## SELECTED EXCERPT:
The 12 Habits of Highly Effective Bidders   (March 2011)

   9.  They analyze the auction from partner’s point of view.  (Part 15) 

What type of hand do you believe your 2C bid shows in this auction?    

    LHO     Partner      RHO     You   
     1C          Pass         1S         Pass
    1NT        DBL         Pass       2C

In the previous issue, we looked at methods for competing after your opponents have bid two suits. In some of these auctions, you’ll want to bid one of the opponent’s suits. One approach is to define all of these “cuebids” as artificial. This offers the advantage of simplicity and may be the safest interpretation if you haven’t discussed these situations. When in doubt, “If it could be forcing, it is.”

A popular and more flexible idea is to treat bids of your RHO’s suit as natural and bids of LHO’s suit as artificial and forcing. This allows you to compete when responder is on your right and you have length and strength in his 4-card suit.

If you apply either guideline to the above auction, you may decide that your 2C has to be artificial. It is, after all, a “cuebid”, and it’s LHO’s suit. The more important question, though, is will partner come to the same conclusion?

Even if you’ve discussed similar auctions, you have to be alert to the exceptions. To decode an ambiguous bid, a thoughtful partner will always rely on his bridge logic first, then your default agreements. Here, that logic will tell him that your 2C bid is natural and weak.

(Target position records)
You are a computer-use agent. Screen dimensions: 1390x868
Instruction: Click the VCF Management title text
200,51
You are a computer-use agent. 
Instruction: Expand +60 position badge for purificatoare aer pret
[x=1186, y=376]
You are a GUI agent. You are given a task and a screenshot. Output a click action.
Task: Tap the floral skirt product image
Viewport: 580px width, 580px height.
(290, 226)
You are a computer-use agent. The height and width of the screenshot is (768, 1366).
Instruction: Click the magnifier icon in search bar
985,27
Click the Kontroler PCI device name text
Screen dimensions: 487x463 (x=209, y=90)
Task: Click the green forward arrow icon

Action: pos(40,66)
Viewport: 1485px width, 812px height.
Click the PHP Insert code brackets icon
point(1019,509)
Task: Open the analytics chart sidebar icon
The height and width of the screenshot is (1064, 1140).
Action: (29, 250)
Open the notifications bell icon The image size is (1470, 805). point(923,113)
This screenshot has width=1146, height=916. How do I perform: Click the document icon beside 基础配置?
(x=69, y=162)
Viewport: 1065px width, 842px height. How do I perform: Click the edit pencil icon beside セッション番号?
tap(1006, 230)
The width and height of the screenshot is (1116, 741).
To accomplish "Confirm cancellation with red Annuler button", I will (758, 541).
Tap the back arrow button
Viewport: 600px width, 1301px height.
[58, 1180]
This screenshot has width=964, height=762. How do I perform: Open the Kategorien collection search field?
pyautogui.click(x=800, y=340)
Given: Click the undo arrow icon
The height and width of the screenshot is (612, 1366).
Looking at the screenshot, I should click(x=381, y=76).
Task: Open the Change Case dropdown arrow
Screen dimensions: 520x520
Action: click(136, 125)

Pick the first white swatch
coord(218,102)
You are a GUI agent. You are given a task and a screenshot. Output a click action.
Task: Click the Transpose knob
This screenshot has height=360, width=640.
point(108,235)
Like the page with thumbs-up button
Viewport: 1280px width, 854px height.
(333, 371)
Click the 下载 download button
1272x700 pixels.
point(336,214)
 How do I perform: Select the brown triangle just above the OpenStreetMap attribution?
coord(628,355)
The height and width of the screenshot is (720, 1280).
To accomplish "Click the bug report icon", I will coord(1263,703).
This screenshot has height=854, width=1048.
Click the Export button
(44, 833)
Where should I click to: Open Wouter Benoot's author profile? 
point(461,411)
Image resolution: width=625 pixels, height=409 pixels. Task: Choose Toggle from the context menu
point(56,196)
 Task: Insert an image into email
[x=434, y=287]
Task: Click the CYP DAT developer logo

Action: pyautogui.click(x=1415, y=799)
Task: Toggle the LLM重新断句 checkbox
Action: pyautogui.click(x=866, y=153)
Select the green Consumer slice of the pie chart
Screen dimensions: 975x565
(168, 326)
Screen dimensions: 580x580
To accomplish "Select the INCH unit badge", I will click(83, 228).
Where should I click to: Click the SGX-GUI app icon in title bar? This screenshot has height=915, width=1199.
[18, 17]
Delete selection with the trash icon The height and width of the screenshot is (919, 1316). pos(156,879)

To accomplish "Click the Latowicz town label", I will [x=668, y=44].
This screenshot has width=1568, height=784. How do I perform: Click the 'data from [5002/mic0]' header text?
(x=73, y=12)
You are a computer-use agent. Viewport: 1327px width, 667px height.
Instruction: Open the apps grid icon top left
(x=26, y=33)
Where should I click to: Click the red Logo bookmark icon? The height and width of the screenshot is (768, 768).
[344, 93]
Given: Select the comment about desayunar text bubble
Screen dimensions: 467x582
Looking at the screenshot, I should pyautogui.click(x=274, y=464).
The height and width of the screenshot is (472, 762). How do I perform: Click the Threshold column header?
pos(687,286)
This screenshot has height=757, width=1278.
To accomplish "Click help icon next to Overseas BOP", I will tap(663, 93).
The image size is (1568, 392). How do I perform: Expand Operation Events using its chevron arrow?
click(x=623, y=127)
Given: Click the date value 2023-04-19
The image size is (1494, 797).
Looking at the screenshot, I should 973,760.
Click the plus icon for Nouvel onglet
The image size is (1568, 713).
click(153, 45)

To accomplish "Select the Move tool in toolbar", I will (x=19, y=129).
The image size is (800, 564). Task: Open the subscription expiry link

## AIM OF THE TASK:
Pick up the bridge article on effective bidders after its final sentence and keep writing it.

## EXPECTED OUTPUT:
One way to tune in to partner’s thought process is to construct a few of his possible hands. He’s freely entering a non-fitting auction, so he shouldn’t have just a light takeout. You can also conclude that he doesn’t hold a 5-card suit (no overcall). That tells you he must have “real” takeout-double strength, but couldn’t act at his first turn because he has spade shortness. His hand may be
   ♠84   AQ43   KQ52   ♣K92 

Partner will assume that you know he has this general strength and distribution. His bidding suggests moderate club length, so he won’t be surprised if you want to make that suit trumps. He won’t read 2C – or even 2S – as a strong “cuebid” because if you had enough to force, you would have passed 1NT doubled. The hand he’ll expect for your 2C bid is
  ♠J765   J6   73   ♣Q10743

Here’s another situation where you and partner will have to think alike:

    LHO    Partner    RHO     You
                                   1C         Pass
    Pass        DBL        1S         2C

If your default is that a bid of RHO’s suit is natural, will partner think it applies when two suits are bid by the same opponent? The answer comes from visualizing opener’s hand, which should be at least 4-5 in the black suits for this auction. If you trust partner to take the same inference, you can be confident that he knows you wouldn’t willingly choose to play in opener’s 5-card suit. Both 2C and 2S must be artificial and forcing here.

Freak hands can also create unfamiliar auctions that test partner’s judgment. Should you expect him to field your 4C bid here?

    LHO   Partner      RHO     You 
     1C         Pass         1D        1H
     1S         Pass         3S         4C

Partner’s first reaction might be “This is an impossible auction” or “I can’t pass a cuebid at the 4-level!”. Eventually, though, he’ll think through the whole auction and realize that this must be an exception to your agreements about bids of your LHO’s suit being artificial. A hand that started with a simple 1H overcall couldn’t possibly be strong enough to force now, so 4C has to be lots of clubs. How else would you bid  ♠2  AKJ53  Void  ♣KQ108654 ?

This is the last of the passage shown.